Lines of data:
__________

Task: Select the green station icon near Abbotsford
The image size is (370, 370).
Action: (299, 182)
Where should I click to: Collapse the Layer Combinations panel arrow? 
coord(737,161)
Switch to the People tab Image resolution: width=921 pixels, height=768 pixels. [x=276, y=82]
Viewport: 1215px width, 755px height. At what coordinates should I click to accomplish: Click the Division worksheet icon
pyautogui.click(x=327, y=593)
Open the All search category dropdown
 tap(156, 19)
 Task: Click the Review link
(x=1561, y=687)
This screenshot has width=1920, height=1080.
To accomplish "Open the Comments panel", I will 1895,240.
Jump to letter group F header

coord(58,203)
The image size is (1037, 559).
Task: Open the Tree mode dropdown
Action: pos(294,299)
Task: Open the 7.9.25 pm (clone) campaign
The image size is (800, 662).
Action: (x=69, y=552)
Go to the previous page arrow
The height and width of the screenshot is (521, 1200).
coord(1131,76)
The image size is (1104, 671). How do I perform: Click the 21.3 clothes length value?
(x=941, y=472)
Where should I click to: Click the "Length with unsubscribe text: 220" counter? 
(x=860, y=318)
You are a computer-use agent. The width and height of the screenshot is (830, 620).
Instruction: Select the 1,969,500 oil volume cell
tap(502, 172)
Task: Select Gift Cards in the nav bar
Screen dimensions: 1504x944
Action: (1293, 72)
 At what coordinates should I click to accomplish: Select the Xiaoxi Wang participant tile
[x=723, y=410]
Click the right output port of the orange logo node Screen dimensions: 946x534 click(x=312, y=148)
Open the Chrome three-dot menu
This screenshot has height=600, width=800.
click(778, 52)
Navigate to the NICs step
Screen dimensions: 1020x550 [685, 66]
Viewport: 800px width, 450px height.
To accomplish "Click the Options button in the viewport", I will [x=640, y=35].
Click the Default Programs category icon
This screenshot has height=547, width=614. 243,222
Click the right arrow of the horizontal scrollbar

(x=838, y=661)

__________

Return the lines above word for word, from the first to the last.

**Full solution:**
Task: Select the green station icon near Abbotsford
The image size is (370, 370).
Action: (299, 182)
Where should I click to: Collapse the Layer Combinations panel arrow? 
coord(737,161)
Switch to the People tab Image resolution: width=921 pixels, height=768 pixels. [x=276, y=82]
Viewport: 1215px width, 755px height. At what coordinates should I click to accomplish: Click the Division worksheet icon
pyautogui.click(x=327, y=593)
Open the All search category dropdown
 tap(156, 19)
 Task: Click the Review link
(x=1561, y=687)
This screenshot has width=1920, height=1080.
To accomplish "Open the Comments panel", I will 1895,240.
Jump to letter group F header

coord(58,203)
The image size is (1037, 559).
Task: Open the Tree mode dropdown
Action: pos(294,299)
Task: Open the 7.9.25 pm (clone) campaign
The image size is (800, 662).
Action: (x=69, y=552)
Go to the previous page arrow
The height and width of the screenshot is (521, 1200).
coord(1131,76)
The image size is (1104, 671). How do I perform: Click the 21.3 clothes length value?
(x=941, y=472)
Where should I click to: Click the "Length with unsubscribe text: 220" counter? 
(x=860, y=318)
You are a computer-use agent. The width and height of the screenshot is (830, 620).
Instruction: Select the 1,969,500 oil volume cell
tap(502, 172)
Task: Select Gift Cards in the nav bar
Screen dimensions: 1504x944
Action: (1293, 72)
 At what coordinates should I click to accomplish: Select the Xiaoxi Wang participant tile
[x=723, y=410]
Click the right output port of the orange logo node Screen dimensions: 946x534 click(x=312, y=148)
Open the Chrome three-dot menu
This screenshot has height=600, width=800.
click(778, 52)
Navigate to the NICs step
Screen dimensions: 1020x550 [685, 66]
Viewport: 800px width, 450px height.
To accomplish "Click the Options button in the viewport", I will [x=640, y=35].
Click the Default Programs category icon
This screenshot has height=547, width=614. 243,222
Click the right arrow of the horizontal scrollbar

(x=838, y=661)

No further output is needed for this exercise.